### YOUR ASSIGNMENT
From the line containing "At what coordinates" down to the final line of the entries below, return each line exactly and drop the pictures.

### MATERIALS PROVIDED
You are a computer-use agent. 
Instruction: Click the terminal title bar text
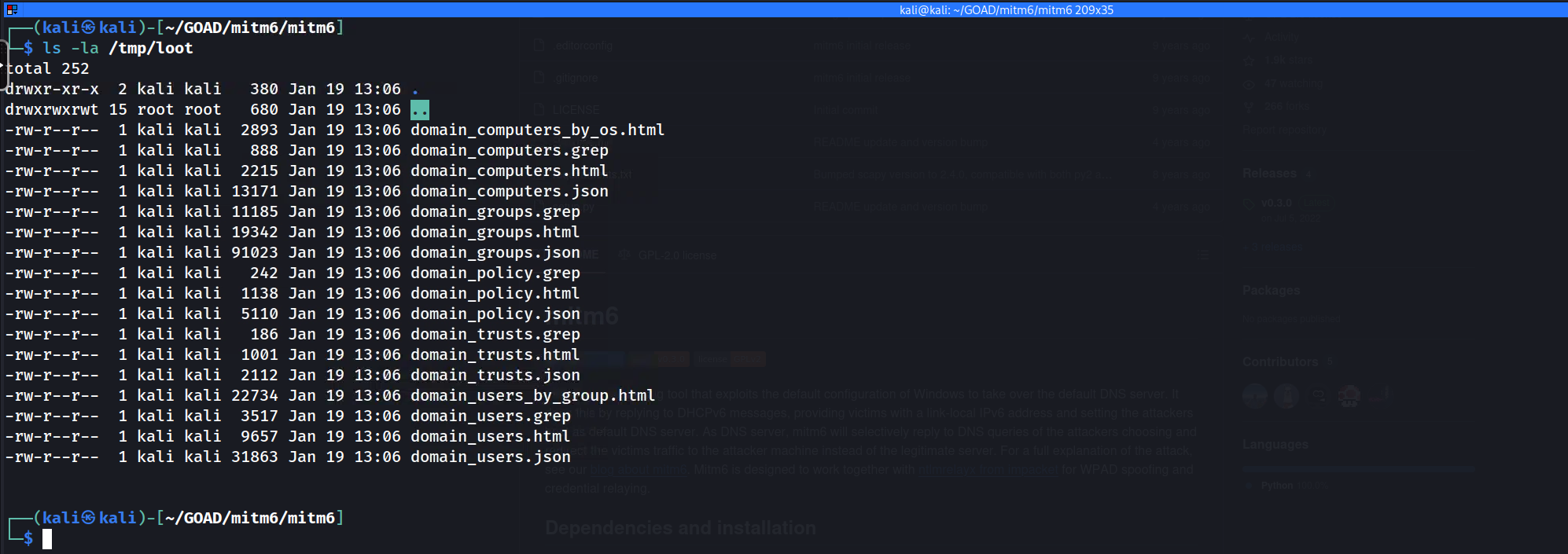point(1006,9)

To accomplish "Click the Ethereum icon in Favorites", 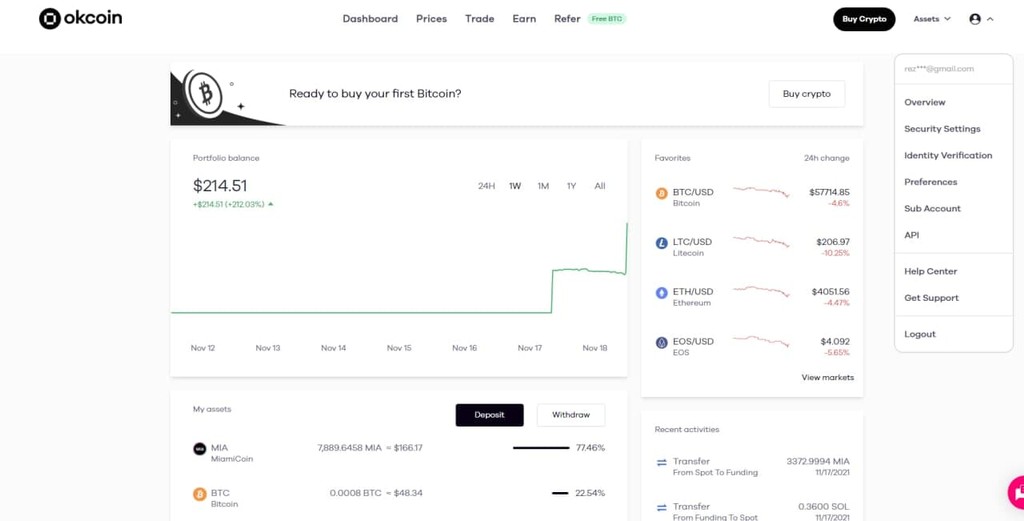I will coord(662,293).
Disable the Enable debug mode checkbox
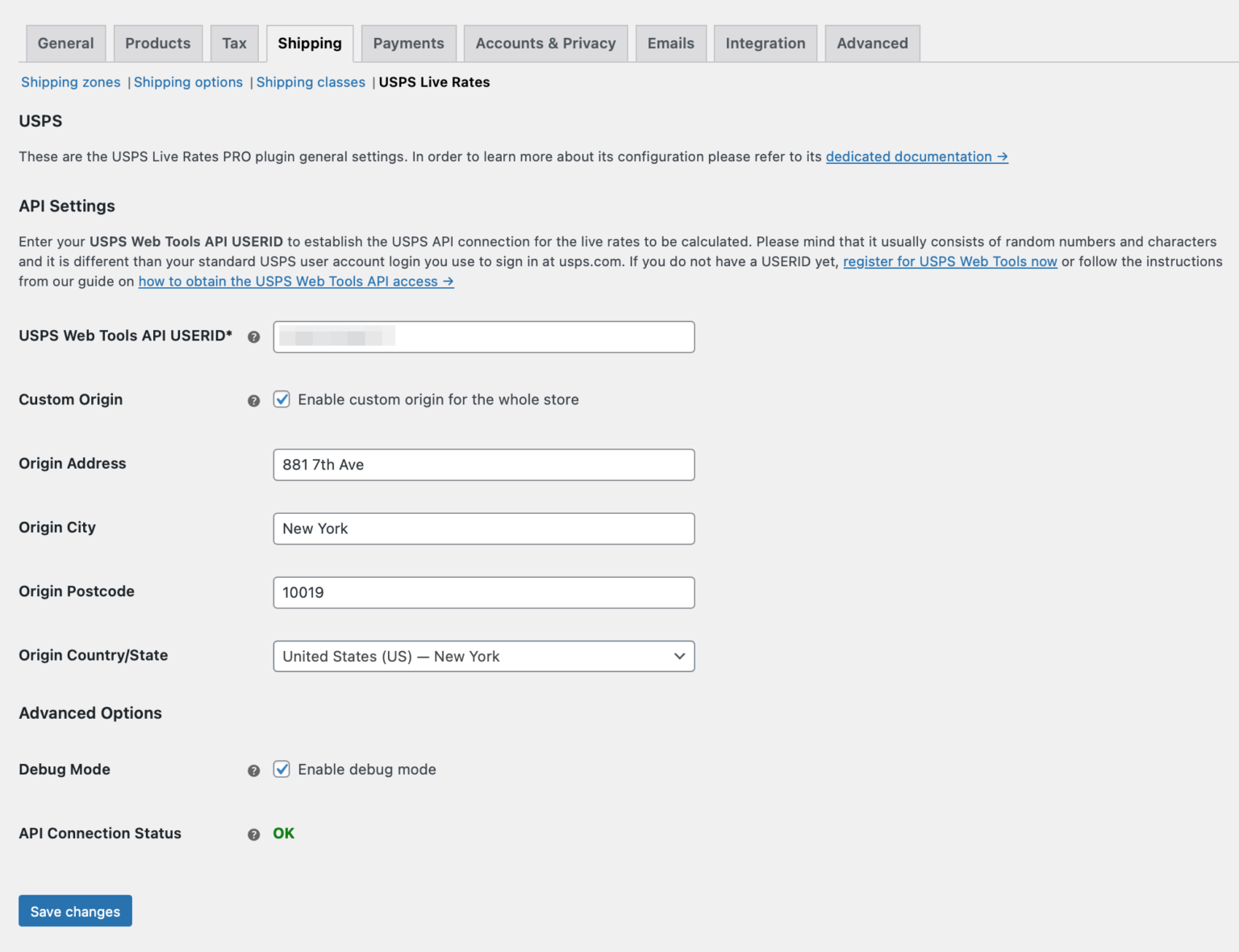Image resolution: width=1239 pixels, height=952 pixels. [282, 770]
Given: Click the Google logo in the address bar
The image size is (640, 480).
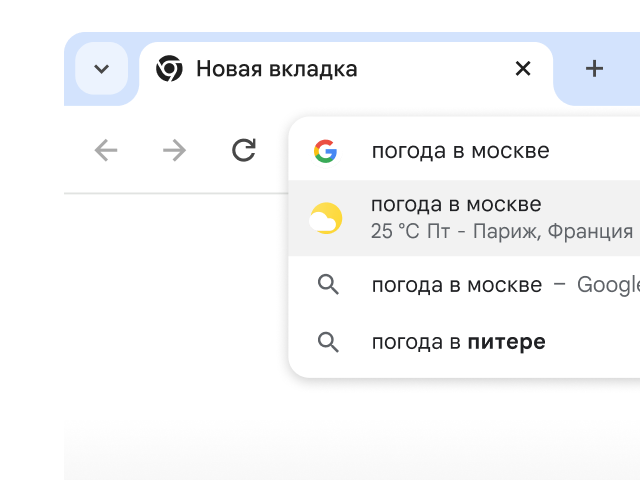Looking at the screenshot, I should click(325, 151).
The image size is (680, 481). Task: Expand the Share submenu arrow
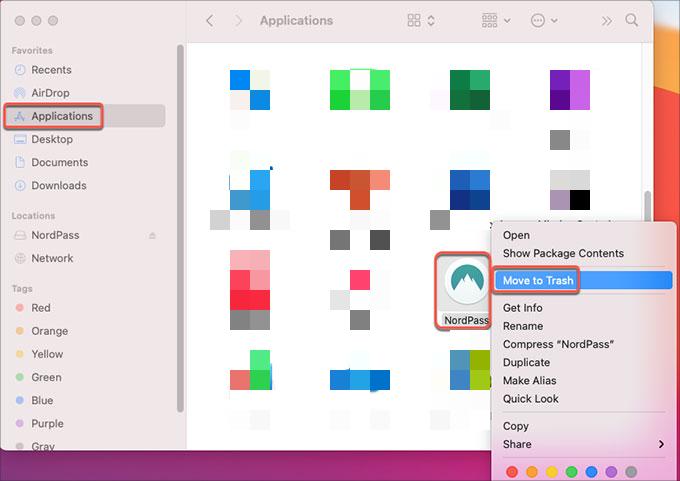[661, 444]
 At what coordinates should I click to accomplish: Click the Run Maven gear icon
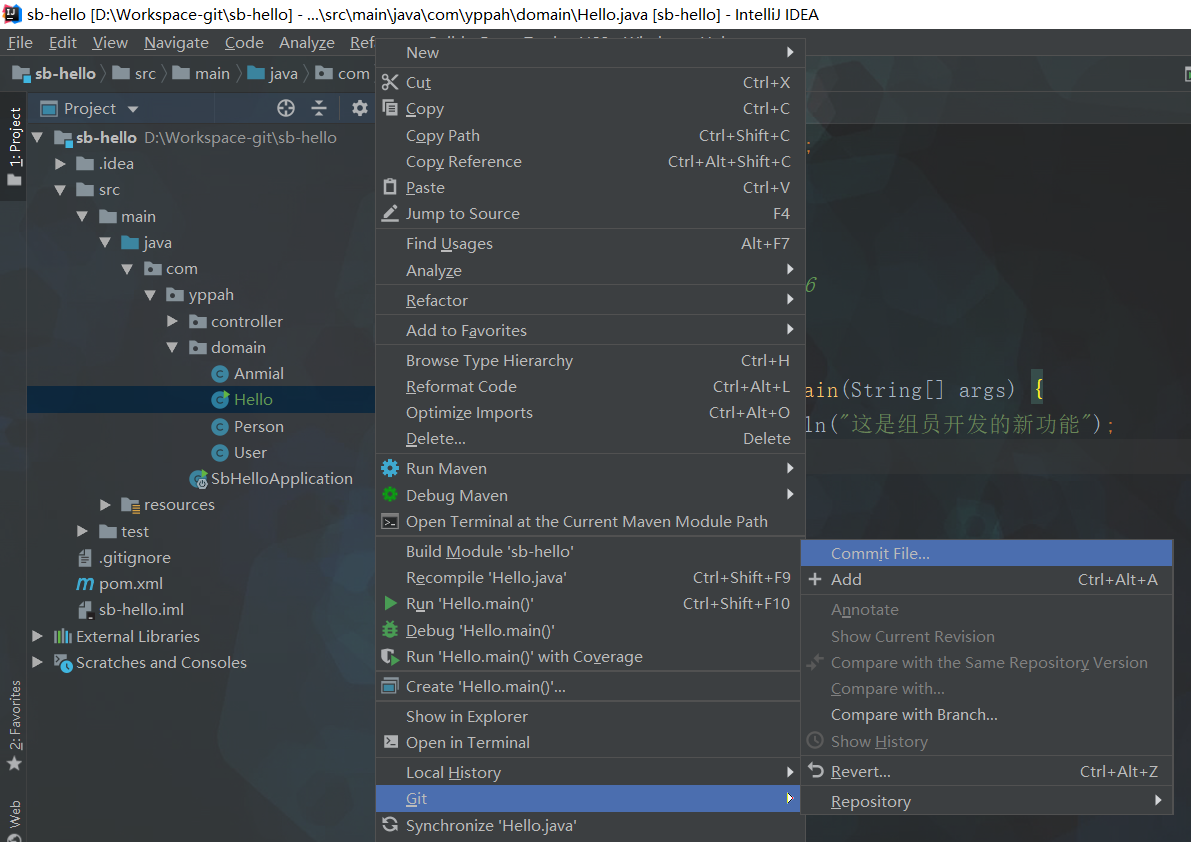tap(390, 468)
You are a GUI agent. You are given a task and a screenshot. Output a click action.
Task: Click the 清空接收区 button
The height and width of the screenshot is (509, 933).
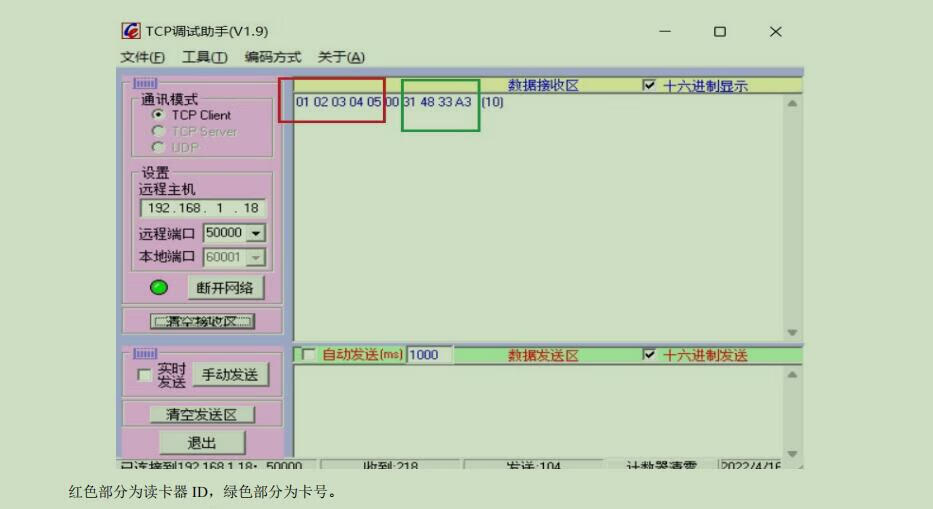coord(202,321)
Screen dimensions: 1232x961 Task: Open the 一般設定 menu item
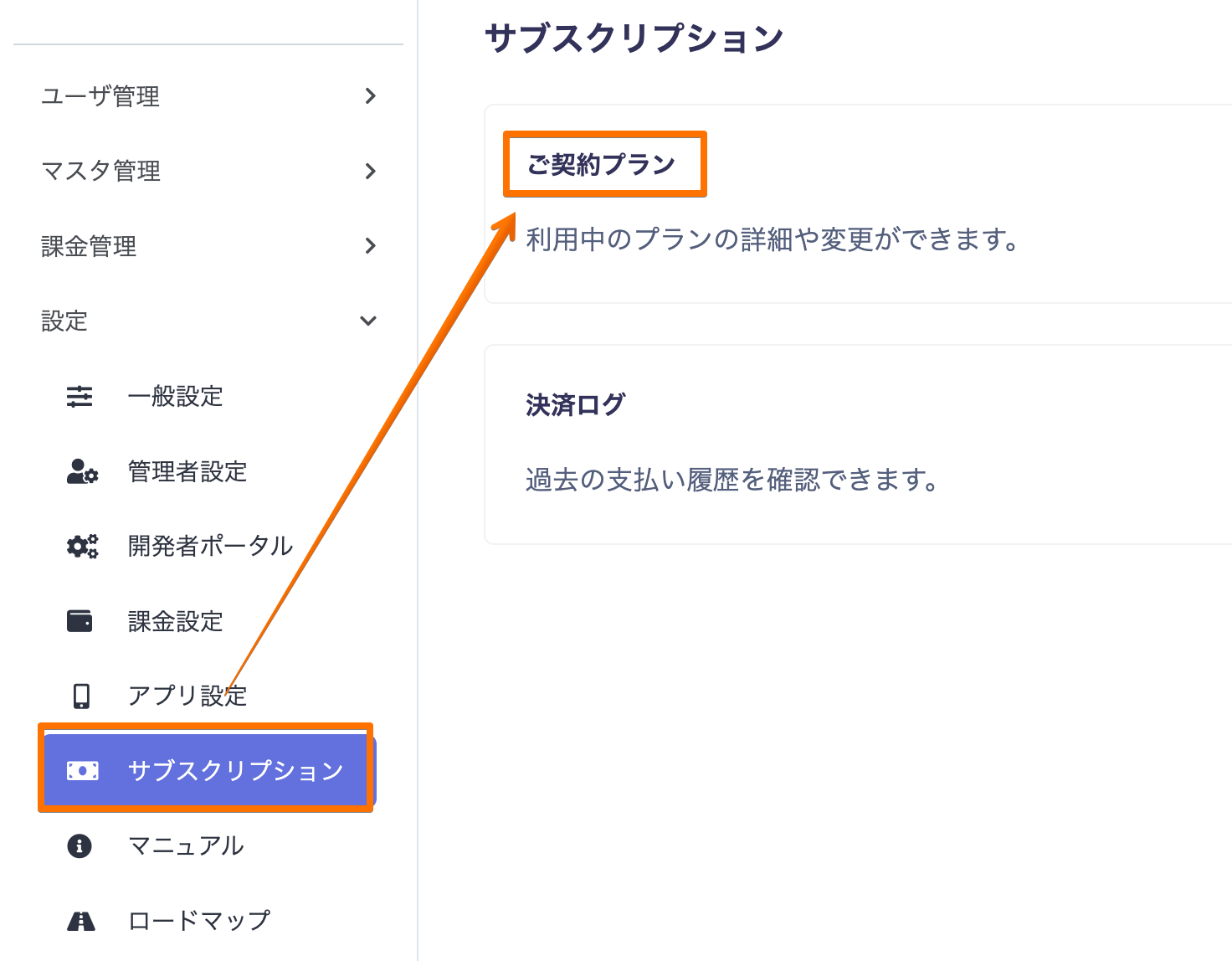coord(175,396)
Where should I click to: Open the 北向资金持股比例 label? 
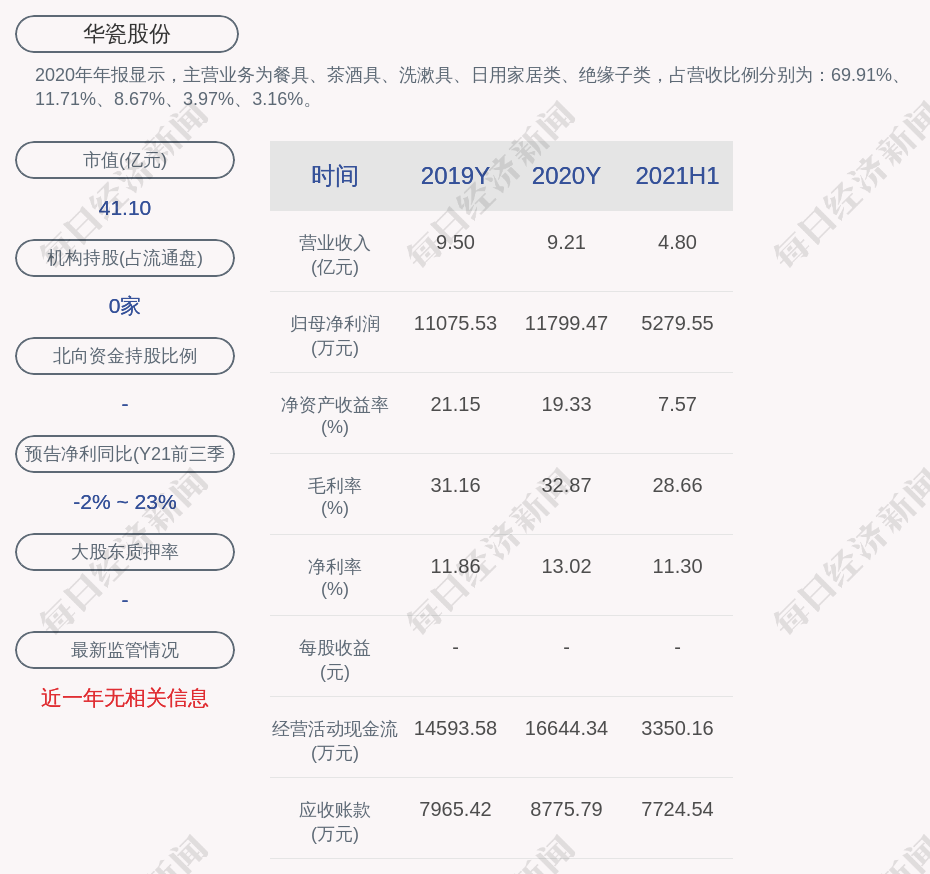[125, 356]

### COMPLETED TASK
 At what coordinates should I click to accomplish: Click the Run Maven gear icon
tap(390, 468)
You are a GUI agent. You are given a task and a screenshot. Output a click action.
Task: Click the 清空接收区 button
The height and width of the screenshot is (509, 933).
coord(202,321)
Screen dimensions: 1232x961 Task: Open the 一般設定 menu item
coord(175,396)
Where should I click to: Open the 北向资金持股比例 label? 
[125, 356]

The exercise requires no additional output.